We can even observe the serial delays of the migration, often referred to as the Merge, from blockchain data. Confident that the PoS implementation is ever near at hand, the Ethereum protocol contains a hard-coded exponential increase in mining difficulty. This mechanism is called the difficulty bomb and is designed to cause mining difficulty and revenues to disconnect, forcing miners to abandon the PoW chain, leaving the alternative PoS chain as the only viable one.
Three separate ‘detonations’ of the difficulty bomb can be observed in the above figure. They are visible both as exponential increases in block times, and as rapid divergences between hashrate and difficulty. However, since PoS has never been ready to implement at the time of the detonation (or upcoming detonation) Ethereum developers have rolled back the difficulty bomb on five separate occasions.
All this being said, and while no specific date exists for the Merge as of the time of writing (and the Merge has indeed just been delayed again from H1 2022, tentatively to H2 2022), there are emerging signs perhaps warranting cautious optimism that PoS implementation might actually be forthcoming this time around.
So let’s have a quick look at what the next phase of Ethereum would actually look like.
Future sharding also rests on the Merge
In addition to PoS (The Merge), the second major part of Ethereum’s next phase is the introduction of sharding. Sharding is a blockchain protocol scalability technique whereby the protocol increases its throughput by splitting the blockchain into many blockchains (shards), allowing single computers to choose which of the many blockchains to work on.
Sharding allows the total throughput of the protocol to increase without increasing the computational demand of the individual computers working on it. In other words, Ethereum will be able to process a lot more information while still hoping to rely on relatively casual users providing distributed processing power through regular consumer computers.
In the world of computer science, this is referred to as a horizontal scaling technique. Horizontal scaling is characterized by increasing throughput/capability by adding more individual computers to a network. Its alternative is vertical scaling whereby increased scale is only achieved through increasing the throughput/capability of the individual network computers.
In the world of blockchain protocols, increasing block sizes or increasing block frequencies (reducing the targeted time between blocks) are examples of vertical scaling as they require that all computers participating must be very powerful (which is expensive). Conversely, sharding allows additional throughput/capability—which means the ability to process a lot more transactions and smart contracts per second, at much lower costs—by adding more network participants, assuming that they will all care about separate shards.

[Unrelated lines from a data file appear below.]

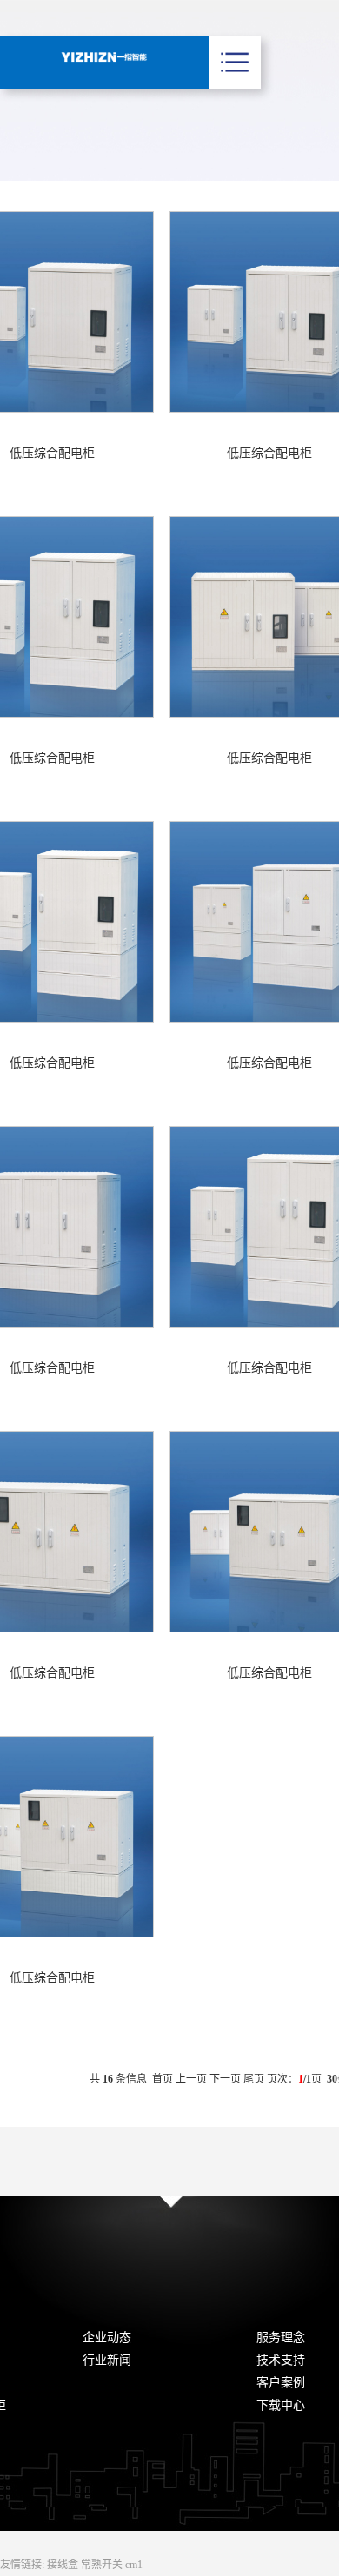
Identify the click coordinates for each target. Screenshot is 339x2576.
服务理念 (280, 2337)
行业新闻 (107, 2360)
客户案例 (280, 2382)
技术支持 (280, 2360)
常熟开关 (103, 2565)
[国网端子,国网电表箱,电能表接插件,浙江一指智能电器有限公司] (104, 57)
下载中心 (280, 2405)
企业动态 (107, 2337)
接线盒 (64, 2565)
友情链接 (21, 2565)
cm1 (134, 2565)
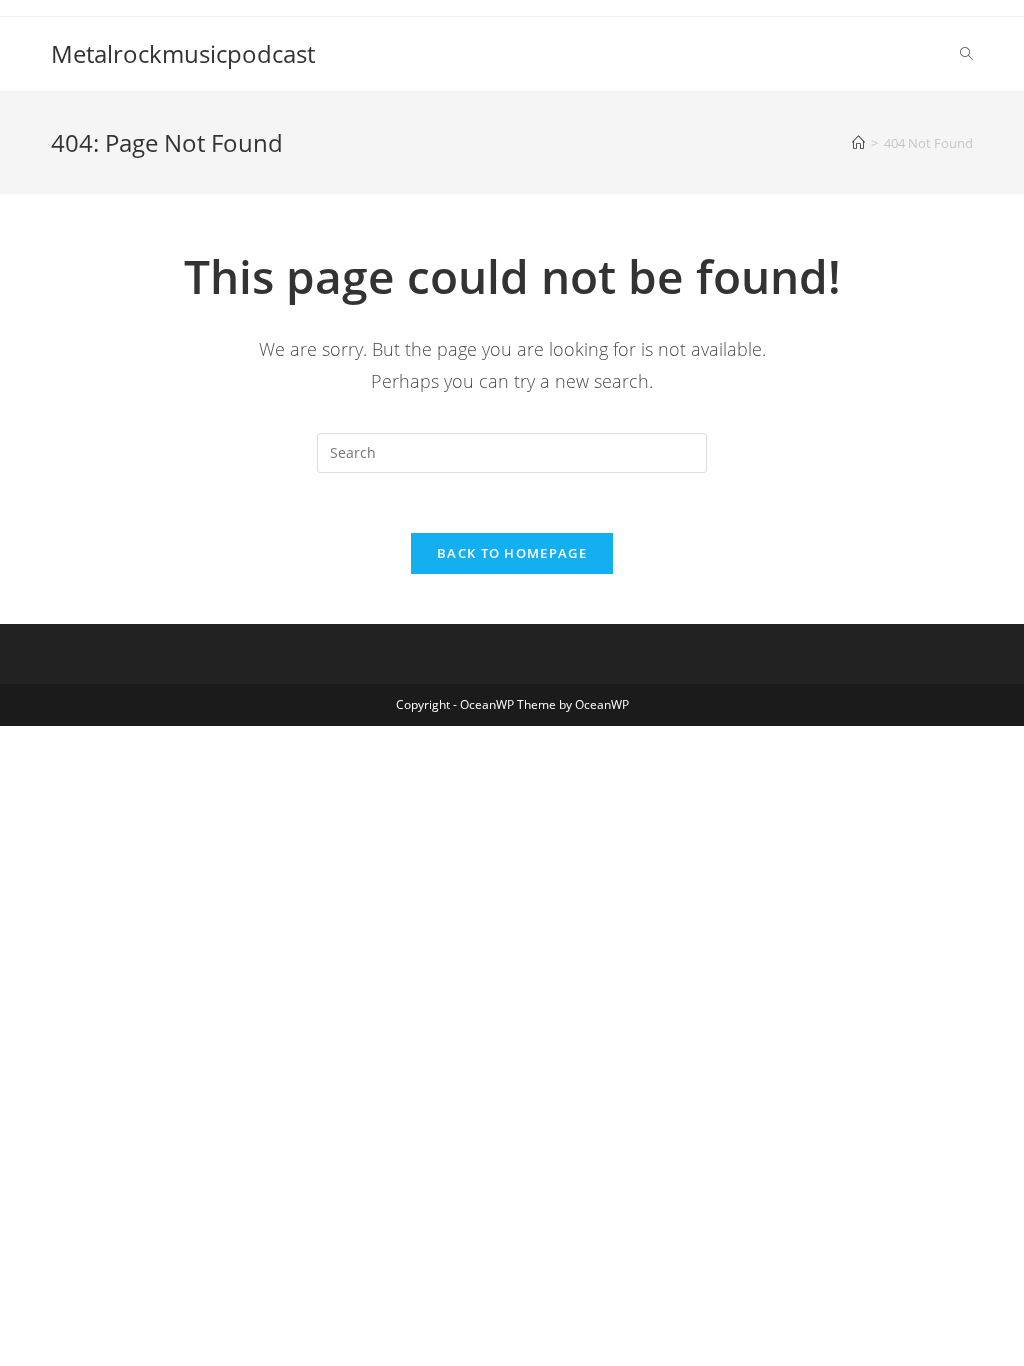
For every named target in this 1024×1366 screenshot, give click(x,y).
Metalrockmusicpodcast (183, 53)
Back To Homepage (512, 553)
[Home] (858, 143)
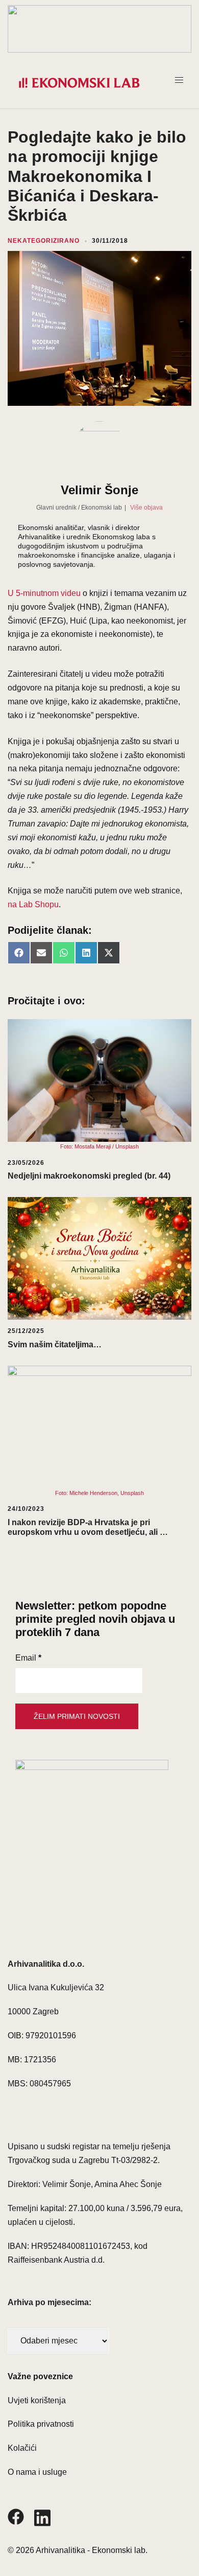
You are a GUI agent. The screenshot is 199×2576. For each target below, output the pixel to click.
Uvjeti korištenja (37, 2400)
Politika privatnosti (41, 2424)
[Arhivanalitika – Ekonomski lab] (79, 82)
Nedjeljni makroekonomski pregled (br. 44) (89, 1175)
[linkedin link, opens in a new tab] (42, 2516)
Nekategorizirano (44, 240)
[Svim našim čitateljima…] (99, 1258)
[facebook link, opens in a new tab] (16, 2516)
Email (28, 1657)
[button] (99, 29)
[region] (99, 29)
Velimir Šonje (99, 490)
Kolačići (22, 2448)
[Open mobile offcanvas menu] (183, 83)
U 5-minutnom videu (44, 593)
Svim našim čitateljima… (55, 1344)
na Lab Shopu (33, 904)
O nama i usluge (37, 2472)
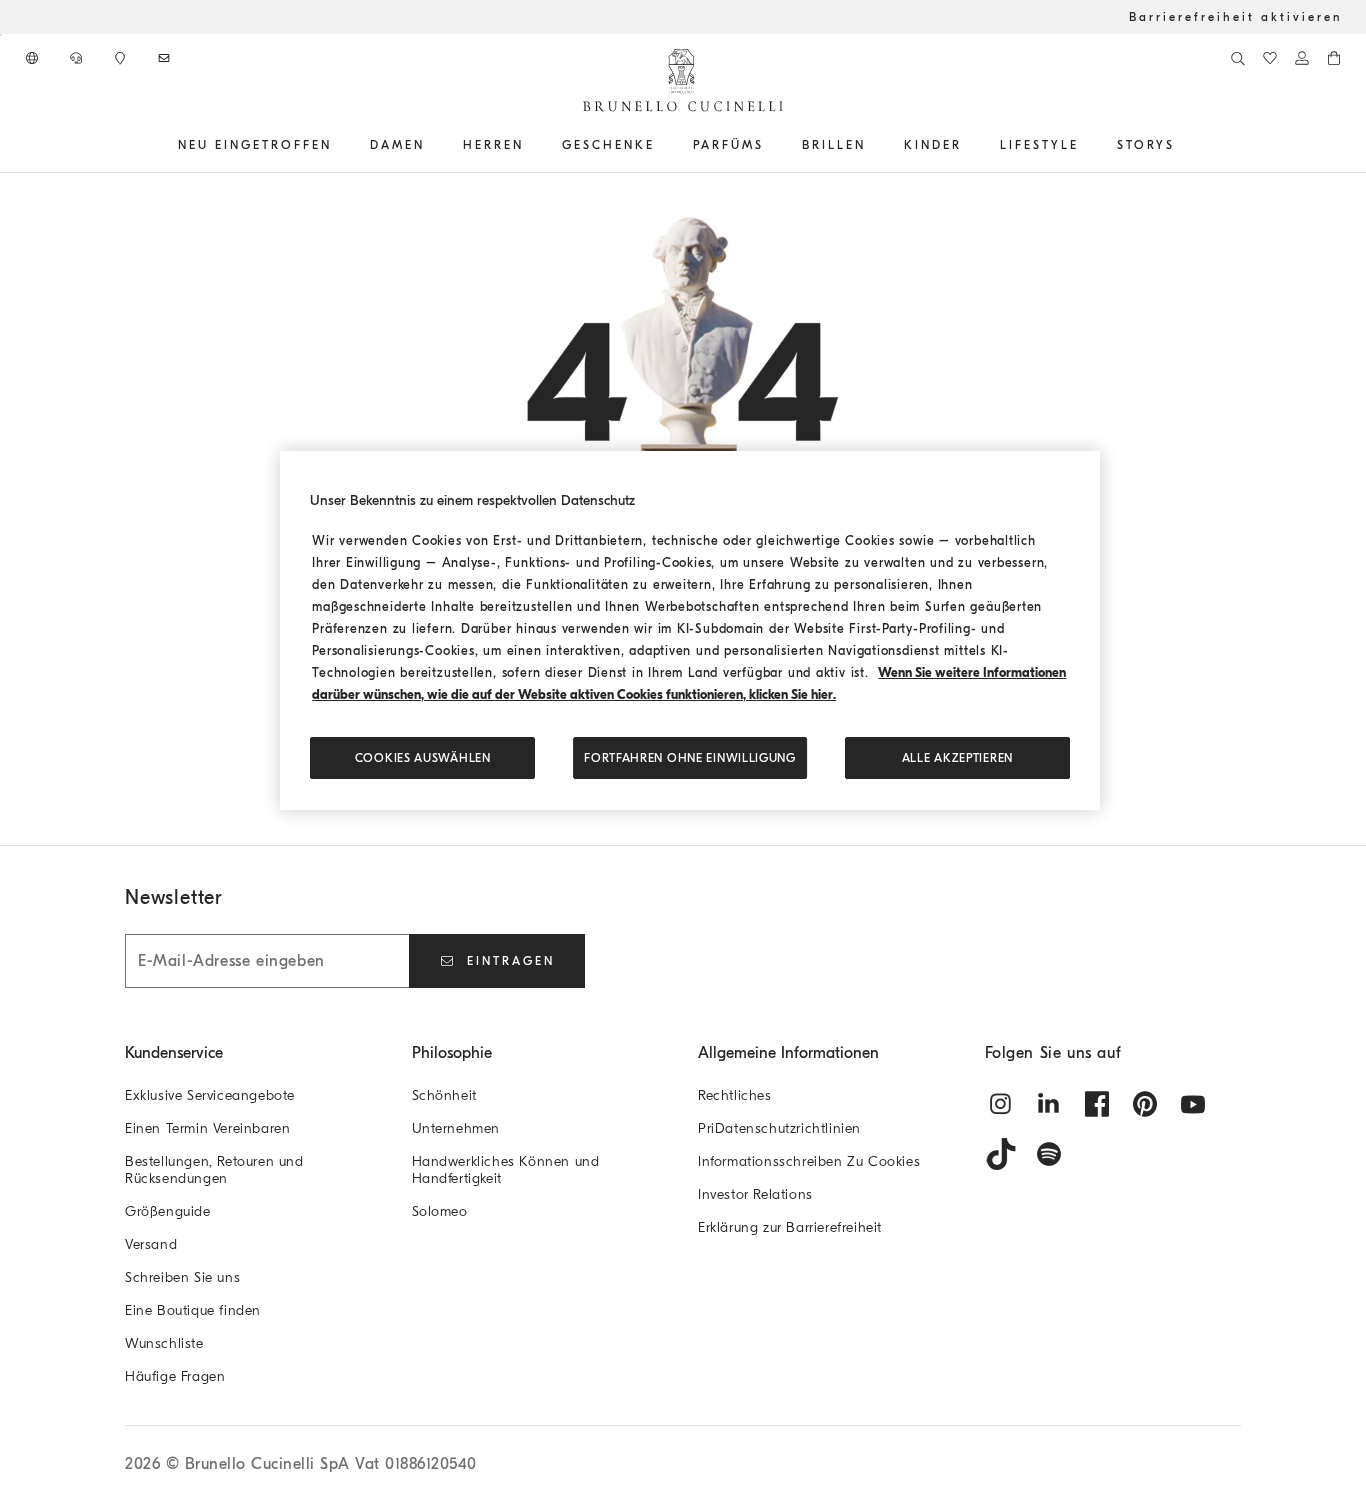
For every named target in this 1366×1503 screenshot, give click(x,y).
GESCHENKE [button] (608, 145)
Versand (151, 1244)
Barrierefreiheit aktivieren (1235, 17)
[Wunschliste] (1270, 58)
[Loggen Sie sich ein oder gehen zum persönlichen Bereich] (1302, 58)
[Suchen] (1238, 58)
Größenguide (168, 1211)
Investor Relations (755, 1194)
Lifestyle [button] (1039, 145)
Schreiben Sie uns (182, 1277)
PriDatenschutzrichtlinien (779, 1128)
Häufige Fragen (175, 1376)
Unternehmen (456, 1128)
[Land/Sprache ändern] (34, 58)
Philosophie (452, 1053)
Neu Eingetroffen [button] (255, 145)
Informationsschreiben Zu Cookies (809, 1161)
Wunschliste (164, 1343)
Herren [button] (493, 145)
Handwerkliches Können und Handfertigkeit (506, 1170)
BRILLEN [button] (834, 145)
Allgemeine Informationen (788, 1053)
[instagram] (1001, 1104)
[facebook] (1097, 1104)
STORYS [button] (1146, 145)
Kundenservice (174, 1053)
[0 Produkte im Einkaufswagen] (1334, 58)
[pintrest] (1145, 1104)
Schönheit (444, 1095)
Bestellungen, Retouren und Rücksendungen (214, 1170)
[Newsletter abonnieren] (166, 58)
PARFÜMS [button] (728, 145)
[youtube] (1193, 1104)
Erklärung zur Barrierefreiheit (790, 1227)
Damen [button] (397, 145)
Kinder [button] (933, 145)
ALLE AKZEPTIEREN (957, 758)
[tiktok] (1001, 1154)
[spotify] (1049, 1154)
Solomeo (440, 1211)
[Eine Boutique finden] (122, 58)
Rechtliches (735, 1095)
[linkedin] (1049, 1104)
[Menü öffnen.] (339, 145)
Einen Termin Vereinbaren (207, 1128)
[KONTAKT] (78, 58)
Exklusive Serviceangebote (210, 1095)
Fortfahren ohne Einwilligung (690, 758)
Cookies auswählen (423, 758)
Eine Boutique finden (193, 1310)
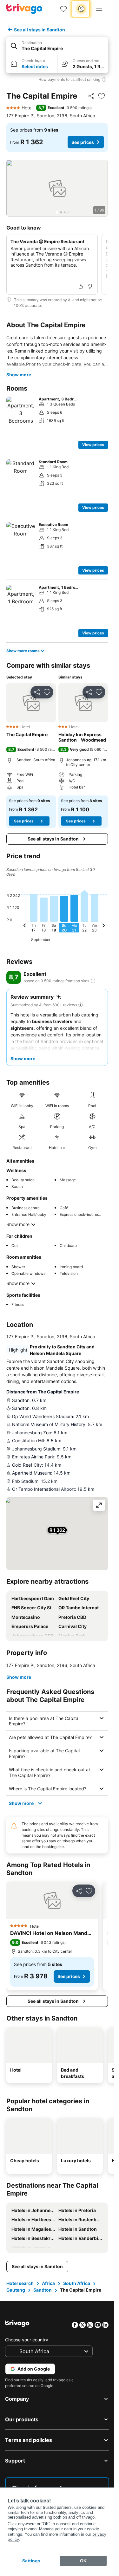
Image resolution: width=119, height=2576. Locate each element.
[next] (103, 926)
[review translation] (93, 980)
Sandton (42, 2290)
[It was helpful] (81, 286)
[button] (57, 46)
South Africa (76, 2283)
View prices (93, 444)
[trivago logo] (24, 9)
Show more (18, 374)
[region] (57, 188)
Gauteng (15, 2290)
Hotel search (20, 2283)
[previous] (25, 926)
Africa (48, 2283)
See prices (82, 142)
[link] (63, 9)
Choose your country (26, 2339)
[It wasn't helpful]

Adding PoS and sharding incurs important trade-offs in network attributes
When designing decentralized peer-to-peer networks there is no such thing as perfect solutions to problems. There are only costs, rewards, and trade-offs.
Conversely, when analyzing proposed changes to blockchain protocols it is very important to not get carried away by the optimism which often pervades the developer and user communities of the various networks (nor to fall prey to the pervasive pessimism common among competitors). So let’s have a brief look at the trade-offs the Ethereum community is willing to make in order to achieve increased throughput/capability on-chain and to reduce the energy use of the protocol down to effectively nothing.
The trade-off for both horizontal scaling of a blockchain network, versus keeping throughput low, is that the network as a whole becomes more like a client-server network than a peer-to-peer network, losing out on important decentralization benefits.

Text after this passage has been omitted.